¡Éste era mi piano! 

 

El mejor cómplice y testigo de mi infancia hasta la inmensa adolescencia. Donde acudía siempre que la soledad no remediaba la tristeza o necesitaba compartir la imagen de un sueño, uno de tantos...

Comencé mis estudios a los cinco años y los finalicé a los dieciséis. Podía haberlo hecho a los quince pero quise llevar al examen de fin de carrera una obra de Beethoven, lo que supuso un año más a razón de ocho y diez horas diarias de trabajo. Todo por varias razones y sobretodo por un claro objetivo: ir a Viena a estudiar Dirección de Orquesta que era lo que realmente me fascinaba.

Contaba con el todo el apoyo de mi profesor del Conservatorio y antes del examen final ya lo teníamos prácticamente dispuesto.

Pero cuando llegó el momento, a pesar de mi dedicación y esfuerzo incluso la felicitación del Tribunal por mi interpretación de aquella obra beethoviana, mis padres se echaron atrás y no me dieron permiso.

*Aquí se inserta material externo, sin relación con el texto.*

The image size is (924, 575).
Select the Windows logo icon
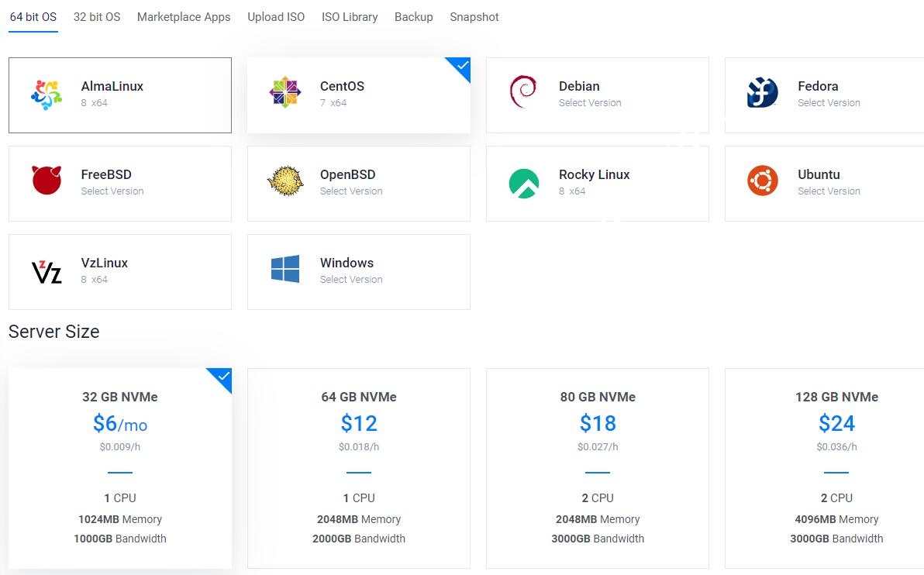285,270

La frustración y la rabia que sentí acarrearon importantes consecuencias que jamás han sido remediadas: gran parte de lo aprendido fue encerrado en la parte más opaca de mi cerebro -ahí sigue, supongo que sin esperanzas ya de salir- cerré la tapa de piano y dije ¡nunca más! No volví a tocar. Y a mi viejo compañero con el tiempo lo vendí. 

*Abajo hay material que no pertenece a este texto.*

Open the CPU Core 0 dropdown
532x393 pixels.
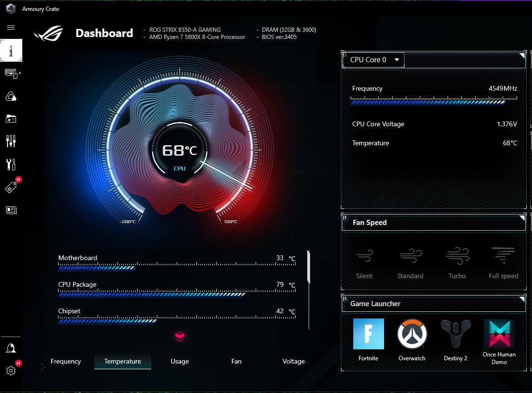click(374, 60)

A veces me he visto frente a uno y he sentido la tentación de sentarme. Incluso llegue a hacerlo en cierta ocasión y hasta pulsé las teclas en un peregrino intento de reconciliación. Tengo que reconocer que sentí el hormigueo de una vieja emoción en mis dedos pero rápidamente cerré la tapa y me fui.  

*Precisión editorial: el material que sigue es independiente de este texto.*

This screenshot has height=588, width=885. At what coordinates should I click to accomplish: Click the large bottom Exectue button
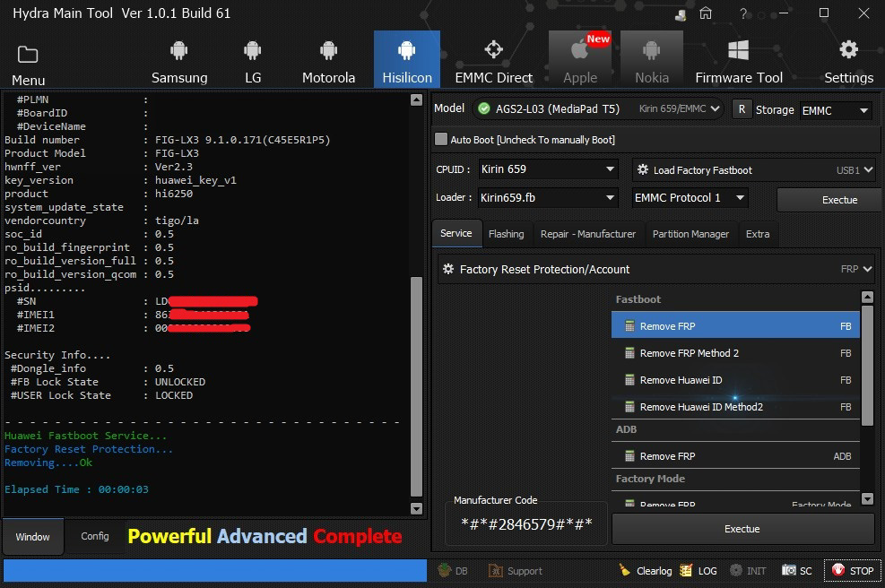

Sin embargo debo de admitir que los once, aquellos ¡once! años, aquellas largas horas de estudio y refugio fueron decisivos en algo que iba mucho más allá de la formación musical y que dejó una valiosa y a veces indescriptible huella: la sensibilidad artística que en muchas ocasiones ha convertido y convierte mi vida en algo muy especial.

Y eso sí tengo que agradecérselo a mis padres, en especial a él, a mi padre.